Pengungkapan: Para penulis melaporkan tidak ada pengungkapan keuangan.

Artikel, berjudul “Cedera Ginjal Akut dalam Kelompok Nasional Veteran AS yang Rawat Inap dengan COVID-19”, akan muncul secara online di http://cjasn.asnjournals.org/ pada 16 November 2020, doi: 10.2215 / CJN.09610620.
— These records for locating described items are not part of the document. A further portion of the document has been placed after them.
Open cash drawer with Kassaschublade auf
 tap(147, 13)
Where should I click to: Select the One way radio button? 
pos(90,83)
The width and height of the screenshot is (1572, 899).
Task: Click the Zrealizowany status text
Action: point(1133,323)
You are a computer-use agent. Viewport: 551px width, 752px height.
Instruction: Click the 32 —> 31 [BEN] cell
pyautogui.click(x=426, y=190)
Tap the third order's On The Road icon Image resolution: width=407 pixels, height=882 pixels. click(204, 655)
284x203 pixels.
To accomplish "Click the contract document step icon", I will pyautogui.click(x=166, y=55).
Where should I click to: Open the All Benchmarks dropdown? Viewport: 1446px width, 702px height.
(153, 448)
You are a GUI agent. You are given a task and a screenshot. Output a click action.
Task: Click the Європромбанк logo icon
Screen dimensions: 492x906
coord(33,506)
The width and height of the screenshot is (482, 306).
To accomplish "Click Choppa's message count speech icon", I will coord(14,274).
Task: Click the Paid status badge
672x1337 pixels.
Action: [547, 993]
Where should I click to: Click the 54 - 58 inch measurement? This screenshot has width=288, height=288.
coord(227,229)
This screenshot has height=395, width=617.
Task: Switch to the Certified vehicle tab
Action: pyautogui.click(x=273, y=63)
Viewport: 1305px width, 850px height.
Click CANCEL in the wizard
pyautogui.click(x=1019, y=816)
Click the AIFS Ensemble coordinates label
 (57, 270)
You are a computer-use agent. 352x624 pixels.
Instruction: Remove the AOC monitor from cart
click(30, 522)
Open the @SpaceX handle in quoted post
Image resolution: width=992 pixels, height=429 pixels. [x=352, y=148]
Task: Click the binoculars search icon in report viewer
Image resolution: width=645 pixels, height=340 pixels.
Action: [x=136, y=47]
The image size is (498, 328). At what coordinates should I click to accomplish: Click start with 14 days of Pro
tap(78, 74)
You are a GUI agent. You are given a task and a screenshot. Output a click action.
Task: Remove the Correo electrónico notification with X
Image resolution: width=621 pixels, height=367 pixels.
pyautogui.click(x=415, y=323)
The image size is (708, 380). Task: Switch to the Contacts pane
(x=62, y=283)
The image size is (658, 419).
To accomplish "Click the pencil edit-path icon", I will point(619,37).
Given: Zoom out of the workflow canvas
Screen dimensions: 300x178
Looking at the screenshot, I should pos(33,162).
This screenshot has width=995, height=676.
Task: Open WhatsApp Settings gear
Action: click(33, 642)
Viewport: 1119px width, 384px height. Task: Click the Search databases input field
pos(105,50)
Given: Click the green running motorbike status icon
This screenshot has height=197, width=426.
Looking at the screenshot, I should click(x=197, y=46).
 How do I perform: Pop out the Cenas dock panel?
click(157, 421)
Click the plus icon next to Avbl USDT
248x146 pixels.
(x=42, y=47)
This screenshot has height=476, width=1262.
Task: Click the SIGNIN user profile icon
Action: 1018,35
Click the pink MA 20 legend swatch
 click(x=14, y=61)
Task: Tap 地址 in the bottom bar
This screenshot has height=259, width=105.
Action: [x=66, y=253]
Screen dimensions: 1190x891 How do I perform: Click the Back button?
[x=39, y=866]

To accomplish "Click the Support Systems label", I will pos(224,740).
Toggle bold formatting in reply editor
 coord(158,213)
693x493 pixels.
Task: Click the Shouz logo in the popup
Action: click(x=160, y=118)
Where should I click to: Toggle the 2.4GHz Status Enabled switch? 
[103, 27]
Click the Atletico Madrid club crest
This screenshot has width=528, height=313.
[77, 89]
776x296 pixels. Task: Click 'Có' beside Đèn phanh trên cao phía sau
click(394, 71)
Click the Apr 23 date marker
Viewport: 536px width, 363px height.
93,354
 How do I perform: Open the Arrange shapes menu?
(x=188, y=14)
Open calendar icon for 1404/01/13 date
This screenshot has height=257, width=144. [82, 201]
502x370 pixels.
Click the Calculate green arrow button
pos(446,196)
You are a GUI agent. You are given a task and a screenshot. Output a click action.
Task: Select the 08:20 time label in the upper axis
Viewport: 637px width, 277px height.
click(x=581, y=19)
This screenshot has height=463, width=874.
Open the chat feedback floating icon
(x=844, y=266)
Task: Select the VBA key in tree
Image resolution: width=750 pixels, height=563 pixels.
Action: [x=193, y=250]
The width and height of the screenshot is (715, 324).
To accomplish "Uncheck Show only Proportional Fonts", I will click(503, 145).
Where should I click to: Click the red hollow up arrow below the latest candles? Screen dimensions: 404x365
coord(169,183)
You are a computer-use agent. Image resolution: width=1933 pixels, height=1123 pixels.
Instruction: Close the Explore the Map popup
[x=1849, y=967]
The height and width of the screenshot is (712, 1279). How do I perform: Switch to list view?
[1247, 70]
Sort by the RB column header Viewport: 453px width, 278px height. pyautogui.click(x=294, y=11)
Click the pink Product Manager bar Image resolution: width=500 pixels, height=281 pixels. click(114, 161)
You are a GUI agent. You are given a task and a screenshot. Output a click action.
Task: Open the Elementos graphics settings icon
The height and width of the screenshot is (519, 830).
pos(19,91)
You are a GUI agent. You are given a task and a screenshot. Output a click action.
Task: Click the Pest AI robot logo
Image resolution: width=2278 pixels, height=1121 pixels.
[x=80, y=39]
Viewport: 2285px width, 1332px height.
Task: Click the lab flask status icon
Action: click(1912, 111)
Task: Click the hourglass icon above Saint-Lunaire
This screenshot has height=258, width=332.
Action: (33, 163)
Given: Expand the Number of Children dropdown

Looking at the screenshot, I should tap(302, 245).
Isi artikel ini tidak mencerminkan pandangan atau opini The American Society of Nephrology (ASN). Tanggung jawab atas informasi dan pandangan yang diungkapkan di dalamnya sepenuhnya berada pada penulis. ASN tidak menawarkan nasihat medis. Semua konten dalam publikasi ASN adalah untuk tujuan informasional saja, dan tidak dimaksudkan untuk mencakup semua kemungkinan penggunaan, arahan, tindakan pencegahan, interaksi obat, atau efek samping. Konten ini tidak boleh digunakan selama keadaan darurat medis atau untuk diagnosis atau perawatan kondisi medis apa pun. Silakan berkonsultasi dengan dokter Anda atau penyedia layanan kesehatan lain yang memenuhi syarat jika Anda memiliki pertanyaan tentang suatu kondisi medis, atau sebelum mengonsumsi obat apa pun, mengubah pola makan, atau memulai atau menghentikan pengobatan apa pun. Jangan mengabaikan atau menunda mendapatkan nasihat medis profesional karena informasi yang diakses melalui ASN. Hubungi 911 atau dokter Anda untuk semua keadaan darurat medis.

Sejak 1966, ASN telah memimpin perjuangan untuk mencegah, mengobati, dan menyembuhkan penyakit ginjal di seluruh dunia dengan mendidik para profesional kesehatan dan ilmuwan, memajukan penelitian dan inovasi, mengkomunikasikan pengetahuan baru, dan mengadvokasi perawatan berkualitas tertinggi bagi pasien. ASN memiliki lebih dari 21.000 anggota yang mewakili 131 negara. Untuk informasi lebih lanjut, kunjungi www.asn-online.org.